----- Records for the task
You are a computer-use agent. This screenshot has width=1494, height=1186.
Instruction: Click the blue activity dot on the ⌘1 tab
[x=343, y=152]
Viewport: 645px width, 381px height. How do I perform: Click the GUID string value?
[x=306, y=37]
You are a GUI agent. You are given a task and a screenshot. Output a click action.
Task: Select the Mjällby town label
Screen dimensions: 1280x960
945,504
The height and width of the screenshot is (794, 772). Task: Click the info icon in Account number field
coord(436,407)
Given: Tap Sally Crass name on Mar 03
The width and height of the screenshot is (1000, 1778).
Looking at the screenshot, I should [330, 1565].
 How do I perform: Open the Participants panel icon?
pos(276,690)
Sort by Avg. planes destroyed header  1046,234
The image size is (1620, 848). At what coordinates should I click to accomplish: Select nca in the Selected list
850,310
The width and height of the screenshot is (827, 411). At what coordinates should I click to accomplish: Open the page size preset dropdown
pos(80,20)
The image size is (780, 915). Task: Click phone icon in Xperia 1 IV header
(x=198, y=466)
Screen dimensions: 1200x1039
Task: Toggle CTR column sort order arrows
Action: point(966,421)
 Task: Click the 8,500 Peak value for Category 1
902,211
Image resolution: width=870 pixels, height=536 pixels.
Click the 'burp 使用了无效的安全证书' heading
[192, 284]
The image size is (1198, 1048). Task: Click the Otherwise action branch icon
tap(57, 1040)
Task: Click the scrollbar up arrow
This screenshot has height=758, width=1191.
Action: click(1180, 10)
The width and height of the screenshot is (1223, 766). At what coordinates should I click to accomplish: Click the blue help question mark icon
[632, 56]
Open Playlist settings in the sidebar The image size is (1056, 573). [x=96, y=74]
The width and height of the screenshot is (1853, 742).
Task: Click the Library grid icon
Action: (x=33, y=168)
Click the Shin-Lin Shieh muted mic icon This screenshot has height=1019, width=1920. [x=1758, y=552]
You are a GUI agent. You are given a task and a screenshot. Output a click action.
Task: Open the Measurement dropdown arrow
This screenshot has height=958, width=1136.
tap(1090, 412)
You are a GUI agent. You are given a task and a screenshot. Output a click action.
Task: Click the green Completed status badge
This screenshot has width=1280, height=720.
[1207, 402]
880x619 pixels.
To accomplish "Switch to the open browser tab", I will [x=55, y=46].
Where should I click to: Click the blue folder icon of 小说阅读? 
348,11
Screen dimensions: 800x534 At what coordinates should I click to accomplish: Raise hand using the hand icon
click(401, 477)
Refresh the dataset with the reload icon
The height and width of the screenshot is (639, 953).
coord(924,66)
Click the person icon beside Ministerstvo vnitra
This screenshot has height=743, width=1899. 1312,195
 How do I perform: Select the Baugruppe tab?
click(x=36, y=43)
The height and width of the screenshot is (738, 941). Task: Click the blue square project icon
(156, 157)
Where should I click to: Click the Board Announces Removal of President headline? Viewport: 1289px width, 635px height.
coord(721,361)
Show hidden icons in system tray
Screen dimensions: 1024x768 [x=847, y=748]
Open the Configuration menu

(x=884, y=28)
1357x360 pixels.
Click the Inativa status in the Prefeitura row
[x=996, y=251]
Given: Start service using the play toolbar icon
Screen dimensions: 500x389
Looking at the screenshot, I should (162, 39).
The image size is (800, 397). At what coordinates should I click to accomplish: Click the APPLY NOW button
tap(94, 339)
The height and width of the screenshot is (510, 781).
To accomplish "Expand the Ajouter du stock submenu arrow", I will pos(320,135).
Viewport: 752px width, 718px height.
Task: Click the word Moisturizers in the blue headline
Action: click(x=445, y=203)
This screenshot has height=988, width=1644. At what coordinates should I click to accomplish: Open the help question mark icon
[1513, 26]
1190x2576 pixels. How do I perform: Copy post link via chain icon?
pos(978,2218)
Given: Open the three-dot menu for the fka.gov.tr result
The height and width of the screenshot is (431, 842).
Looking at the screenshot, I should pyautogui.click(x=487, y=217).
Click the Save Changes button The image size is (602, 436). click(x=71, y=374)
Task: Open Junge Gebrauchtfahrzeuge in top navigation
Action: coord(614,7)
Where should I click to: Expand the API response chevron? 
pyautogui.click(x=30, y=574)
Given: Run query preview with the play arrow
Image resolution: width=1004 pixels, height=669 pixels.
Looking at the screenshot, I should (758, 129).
----------
Transcribe each line of the data exactly, skipping none.

You are a computer-use agent. This screenshot has width=1494, height=1186.
Instruction: Click the blue activity dot on the ⌘1 tab
[x=343, y=152]
Viewport: 645px width, 381px height. How do I perform: Click the GUID string value?
[x=306, y=37]
You are a GUI agent. You are given a task and a screenshot. Output a click action.
Task: Select the Mjällby town label
Screen dimensions: 1280x960
945,504
The height and width of the screenshot is (794, 772). Task: Click the info icon in Account number field
coord(436,407)
Given: Tap Sally Crass name on Mar 03
The width and height of the screenshot is (1000, 1778).
Looking at the screenshot, I should [330, 1565].
 How do I perform: Open the Participants panel icon?
pos(276,690)
Sort by Avg. planes destroyed header  1046,234
The image size is (1620, 848). At what coordinates should I click to accomplish: Select nca in the Selected list
850,310
The width and height of the screenshot is (827, 411). At what coordinates should I click to accomplish: Open the page size preset dropdown
pos(80,20)
The image size is (780, 915). Task: Click phone icon in Xperia 1 IV header
(x=198, y=466)
Screen dimensions: 1200x1039
Task: Toggle CTR column sort order arrows
Action: point(966,421)
 Task: Click the 8,500 Peak value for Category 1
902,211
Image resolution: width=870 pixels, height=536 pixels.
Click the 'burp 使用了无效的安全证书' heading
[192, 284]
The image size is (1198, 1048). Task: Click the Otherwise action branch icon
tap(57, 1040)
Task: Click the scrollbar up arrow
This screenshot has height=758, width=1191.
Action: click(1180, 10)
The width and height of the screenshot is (1223, 766). At what coordinates should I click to accomplish: Click the blue help question mark icon
[632, 56]
Open Playlist settings in the sidebar The image size is (1056, 573). [x=96, y=74]
The width and height of the screenshot is (1853, 742).
Task: Click the Library grid icon
Action: (x=33, y=168)
Click the Shin-Lin Shieh muted mic icon This screenshot has height=1019, width=1920. [x=1758, y=552]
You are a GUI agent. You are given a task and a screenshot. Output a click action.
Task: Open the Measurement dropdown arrow
This screenshot has height=958, width=1136.
tap(1090, 412)
You are a GUI agent. You are given a task and a screenshot. Output a click action.
Task: Click the green Completed status badge
This screenshot has width=1280, height=720.
[1207, 402]
880x619 pixels.
To accomplish "Switch to the open browser tab", I will [x=55, y=46].
Where should I click to: Click the blue folder icon of 小说阅读? 
348,11
Screen dimensions: 800x534 At what coordinates should I click to accomplish: Raise hand using the hand icon
click(401, 477)
Refresh the dataset with the reload icon
The height and width of the screenshot is (639, 953).
coord(924,66)
Click the person icon beside Ministerstvo vnitra
This screenshot has height=743, width=1899. 1312,195
 How do I perform: Select the Baugruppe tab?
click(x=36, y=43)
The height and width of the screenshot is (738, 941). Task: Click the blue square project icon
(156, 157)
Where should I click to: Click the Board Announces Removal of President headline? Viewport: 1289px width, 635px height.
coord(721,361)
Show hidden icons in system tray
Screen dimensions: 1024x768 [x=847, y=748]
Open the Configuration menu

(x=884, y=28)
1357x360 pixels.
Click the Inativa status in the Prefeitura row
[x=996, y=251]
Given: Start service using the play toolbar icon
Screen dimensions: 500x389
Looking at the screenshot, I should (162, 39).
The image size is (800, 397). At what coordinates should I click to accomplish: Click the APPLY NOW button
tap(94, 339)
The height and width of the screenshot is (510, 781).
To accomplish "Expand the Ajouter du stock submenu arrow", I will pos(320,135).
Viewport: 752px width, 718px height.
Task: Click the word Moisturizers in the blue headline
Action: click(x=445, y=203)
This screenshot has height=988, width=1644. At what coordinates should I click to accomplish: Open the help question mark icon
[1513, 26]
1190x2576 pixels. How do I perform: Copy post link via chain icon?
pos(978,2218)
Given: Open the three-dot menu for the fka.gov.tr result
The height and width of the screenshot is (431, 842).
Looking at the screenshot, I should pyautogui.click(x=487, y=217).
Click the Save Changes button The image size is (602, 436). click(x=71, y=374)
Task: Open Junge Gebrauchtfahrzeuge in top navigation
Action: coord(614,7)
Where should I click to: Expand the API response chevron? 
pyautogui.click(x=30, y=574)
Given: Run query preview with the play arrow
Image resolution: width=1004 pixels, height=669 pixels.
Looking at the screenshot, I should (758, 129).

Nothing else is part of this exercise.